OBJECTIVE ▸ Return every one of the entries below word for word, changing nothing and adding nothing.
[start]
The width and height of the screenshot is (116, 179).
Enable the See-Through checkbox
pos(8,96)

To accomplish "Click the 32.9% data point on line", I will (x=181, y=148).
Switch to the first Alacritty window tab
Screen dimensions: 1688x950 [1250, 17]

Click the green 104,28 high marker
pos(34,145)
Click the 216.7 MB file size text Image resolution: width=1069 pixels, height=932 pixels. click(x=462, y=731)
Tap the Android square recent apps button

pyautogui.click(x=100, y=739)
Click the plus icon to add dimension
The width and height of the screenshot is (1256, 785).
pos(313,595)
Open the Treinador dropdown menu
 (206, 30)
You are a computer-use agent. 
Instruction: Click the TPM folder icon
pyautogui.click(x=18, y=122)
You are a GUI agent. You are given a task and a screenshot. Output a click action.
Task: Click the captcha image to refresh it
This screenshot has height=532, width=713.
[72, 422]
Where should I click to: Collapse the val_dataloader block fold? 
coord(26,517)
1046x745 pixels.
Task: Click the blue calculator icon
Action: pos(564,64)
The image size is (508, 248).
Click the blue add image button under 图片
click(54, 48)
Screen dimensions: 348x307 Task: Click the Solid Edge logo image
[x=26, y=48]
[end]
RESPONSE TO THE EXERCISE ▸
The width and height of the screenshot is (116, 179).
Enable the See-Through checkbox
pos(8,96)

To accomplish "Click the 32.9% data point on line", I will (x=181, y=148).
Switch to the first Alacritty window tab
Screen dimensions: 1688x950 [1250, 17]

Click the green 104,28 high marker
pos(34,145)
Click the 216.7 MB file size text Image resolution: width=1069 pixels, height=932 pixels. click(x=462, y=731)
Tap the Android square recent apps button

pyautogui.click(x=100, y=739)
Click the plus icon to add dimension
The width and height of the screenshot is (1256, 785).
pos(313,595)
Open the Treinador dropdown menu
 (206, 30)
You are a computer-use agent. 
Instruction: Click the TPM folder icon
pyautogui.click(x=18, y=122)
You are a GUI agent. You are given a task and a screenshot. Output a click action.
Task: Click the captcha image to refresh it
This screenshot has height=532, width=713.
[72, 422]
Where should I click to: Collapse the val_dataloader block fold? 
coord(26,517)
1046x745 pixels.
Task: Click the blue calculator icon
Action: pos(564,64)
The image size is (508, 248).
Click the blue add image button under 图片
click(54, 48)
Screen dimensions: 348x307 Task: Click the Solid Edge logo image
[x=26, y=48]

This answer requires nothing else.